*Text extract:*
──────────────────────────────
Thanks for your reply. I guess that you need to have data or have some idea of what the relationship is likely to be before you propose a model of any order or decide to apply transformations. So taking a stab at order=3 just because it can fit somewhat complex curves isn’t a sensible approach : )

Mark

Jim Frost says

Hi Mark,

Right, it’s not an approach I’d recommend. Graph your data, consider theory, fit the model that makes sense, check residual plots, and make adjustments as needed. The thing with higher-order polynomials is that they’re very good at fitting noise!

Mark says

Hi Jim, Without knowing the true relationship between y and x, is there a minimum polynomial order that is a go to? For example, if there is curvature then a model of order 1 e.g. y = ao + a1x wouldn’t be a good fit. A model y = a0 + a1x + a2x^2 would be better but wouldn’t be a good fit if there was both a minimum and maximum present. Then a model of order 3 e.g. y = a0 + a1x + a2x^2 + a3x^3 would be better. My feeling is that order = 3 is the minimum order required to fit “wiggly data” and so to be safe order = 4 would be a safe bet. If the relationship between y and x has many hills and valleys (not in a regular sinusoidal way) then maybe an order higher than 4 would be required but usually, relationships are smooth and continuous (but sometimes sharp discontinuities e.g if x = Twater = 0degC occur where maybe even a 4th order polynomial would not approximate the data well). In the case I’m considering, I don’t think there are any sharp discontinuities so I’m thinking that 4th order is a good “go to” choice for polynomial order. If I were to use a 10th order polynomial (to maximize) R^2 I suspect I’d just be fitting data to the noise rather than the underlying true relationship. Just wondered if you’d agree with my assessment of 4th degree polynomial being a good “go to” choice? Thanks, Mark

Jim Frost says

Hi Mark,

As a general rule of thumb for most analysts in most situations? No, I’d say that a 4th order polynomial is far too high. For most situations, that would be too many. Depending on the nature of your data and sample size, you’d either be overfitting the data or just have a number of terms that are not significant–which can reduce the precision of your model.

I’d think about it from the opposite direction. Start with graphing your data and subject-area knowledge to get an idea of what curvature you need to fit. That will hopefully make it clear right there. If unsure, I’d start with a lower-order polynomial, and then check the residual plots. If necessary, you can increase the model order based on the residual plots.

In practice, I’ve never seen a 4th order polynomial, or even a 3rd order. What I have seen was by the time a 3rd order would’ve been called for based on the number of bends, it was actually a nonlinear model that fit better. That’s not necessarily is a general rule for how it works, just what I’ve seen. I’m sure that varies by subject-area. However, you’ll need to use subject-knowledge and theory to guide you. If there is a specific reason why a 4th order polynomial or higher makes theoretical sense, it could well be justified.

As a counter example, in the fitted line plot in this post with the cubic model, there’s just no theoretical reason for why the rankings would first increase, then decline, and then increase again as approval increases. It looks like it provides a good fit in the plot but it doesn’t make theoretical sense. The predicted R-squared also makes it clear that it’s not a good model. The cubic model just forces the model to play connect the dots.
──────────────────────────────
*Task goal:* Write the next part of the forum thread on choosing a polynomial model order, starting right after its final sentence. The data after this point is not needed.

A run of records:
──────────────────────────────
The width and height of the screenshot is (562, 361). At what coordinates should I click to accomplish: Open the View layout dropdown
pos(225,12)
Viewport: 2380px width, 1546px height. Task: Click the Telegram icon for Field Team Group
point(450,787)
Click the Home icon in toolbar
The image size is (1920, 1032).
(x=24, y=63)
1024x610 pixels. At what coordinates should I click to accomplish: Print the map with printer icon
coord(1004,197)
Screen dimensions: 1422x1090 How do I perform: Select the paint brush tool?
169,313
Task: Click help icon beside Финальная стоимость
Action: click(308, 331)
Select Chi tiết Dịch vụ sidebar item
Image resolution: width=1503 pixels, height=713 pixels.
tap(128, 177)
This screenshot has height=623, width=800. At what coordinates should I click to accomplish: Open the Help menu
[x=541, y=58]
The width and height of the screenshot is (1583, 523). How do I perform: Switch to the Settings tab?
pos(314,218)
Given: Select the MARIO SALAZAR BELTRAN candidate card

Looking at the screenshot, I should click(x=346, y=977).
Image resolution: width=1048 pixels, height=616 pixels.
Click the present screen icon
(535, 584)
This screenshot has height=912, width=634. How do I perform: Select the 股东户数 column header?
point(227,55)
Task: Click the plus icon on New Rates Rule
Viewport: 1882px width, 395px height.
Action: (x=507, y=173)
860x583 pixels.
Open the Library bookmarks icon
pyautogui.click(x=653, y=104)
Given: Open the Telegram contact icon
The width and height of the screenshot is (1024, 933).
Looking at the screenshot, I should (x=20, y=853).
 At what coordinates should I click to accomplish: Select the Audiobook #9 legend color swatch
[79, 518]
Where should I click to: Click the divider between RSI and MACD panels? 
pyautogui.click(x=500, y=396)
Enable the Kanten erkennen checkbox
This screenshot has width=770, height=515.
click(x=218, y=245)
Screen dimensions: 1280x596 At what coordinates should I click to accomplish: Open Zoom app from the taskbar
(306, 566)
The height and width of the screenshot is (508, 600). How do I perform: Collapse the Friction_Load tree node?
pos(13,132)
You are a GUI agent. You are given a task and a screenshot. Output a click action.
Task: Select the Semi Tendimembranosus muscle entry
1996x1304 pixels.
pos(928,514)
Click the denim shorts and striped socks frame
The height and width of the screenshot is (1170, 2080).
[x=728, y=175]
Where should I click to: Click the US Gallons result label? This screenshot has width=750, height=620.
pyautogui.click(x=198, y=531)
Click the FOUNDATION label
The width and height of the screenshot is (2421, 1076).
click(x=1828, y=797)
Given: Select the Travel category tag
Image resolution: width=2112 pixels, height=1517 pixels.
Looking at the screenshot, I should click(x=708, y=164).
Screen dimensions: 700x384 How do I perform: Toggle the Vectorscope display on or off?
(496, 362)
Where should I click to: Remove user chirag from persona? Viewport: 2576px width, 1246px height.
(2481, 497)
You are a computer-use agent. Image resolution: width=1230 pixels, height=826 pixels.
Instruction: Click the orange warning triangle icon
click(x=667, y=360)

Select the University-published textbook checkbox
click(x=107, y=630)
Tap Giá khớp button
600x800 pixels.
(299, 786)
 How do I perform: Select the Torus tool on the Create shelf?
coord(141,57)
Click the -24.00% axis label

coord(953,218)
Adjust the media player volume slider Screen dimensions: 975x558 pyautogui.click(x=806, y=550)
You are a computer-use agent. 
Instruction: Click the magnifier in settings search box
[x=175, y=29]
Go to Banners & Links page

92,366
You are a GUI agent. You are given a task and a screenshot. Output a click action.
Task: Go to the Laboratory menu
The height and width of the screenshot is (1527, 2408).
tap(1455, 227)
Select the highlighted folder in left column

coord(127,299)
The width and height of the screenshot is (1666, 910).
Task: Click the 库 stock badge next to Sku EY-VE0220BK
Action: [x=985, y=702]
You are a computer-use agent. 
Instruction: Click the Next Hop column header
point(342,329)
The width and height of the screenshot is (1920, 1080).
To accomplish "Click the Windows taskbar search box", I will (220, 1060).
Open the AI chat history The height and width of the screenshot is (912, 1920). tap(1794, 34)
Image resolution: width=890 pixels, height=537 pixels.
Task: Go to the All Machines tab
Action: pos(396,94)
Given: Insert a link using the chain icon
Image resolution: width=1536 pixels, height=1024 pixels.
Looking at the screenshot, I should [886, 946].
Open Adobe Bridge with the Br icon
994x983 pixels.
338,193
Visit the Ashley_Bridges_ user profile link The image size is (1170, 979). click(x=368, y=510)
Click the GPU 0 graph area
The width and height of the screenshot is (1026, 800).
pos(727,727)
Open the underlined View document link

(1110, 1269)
──────────────────────────────
*Expected answer:*
In order to start with a 4th order polynomial, you’d need a good reason for why the model calls for that. In other words, an explanation for why there should be three bends in the data. That’s not going to be the normal case for most analysts. However, again, use your subject-area knowledge to make this call. Maybe it’s appropriate for what you’re studying?

If you go that route, be sure to check predicted R-squared. Also note that for each term in your model you should have 10-15 observations minimum. With a 4th order model, you should have 40 – 60. With 10, you’d need 100 – 150! That’s assuming there are no other terms in the model other than the individual predictor and its higher-order terms.

I hope this helps!

Vansh says

Thanks..

Great explanation..

Amir says

Hi Jim,

Excellent explanation! You nailed it! I have a question, though. Could overfitting affect the size of the coefficients? Such as, making them larger than usual? I have a probit model with a fairly big number of observations, i.e 4000, and couple of interaction terms. When I estimate the model I get 0.67 R-squared but only two interactions are significant with the coefficient size greater than 10 while the size of the coefficients of the both main effects is less than 0.5. This has made me really concerned about the model.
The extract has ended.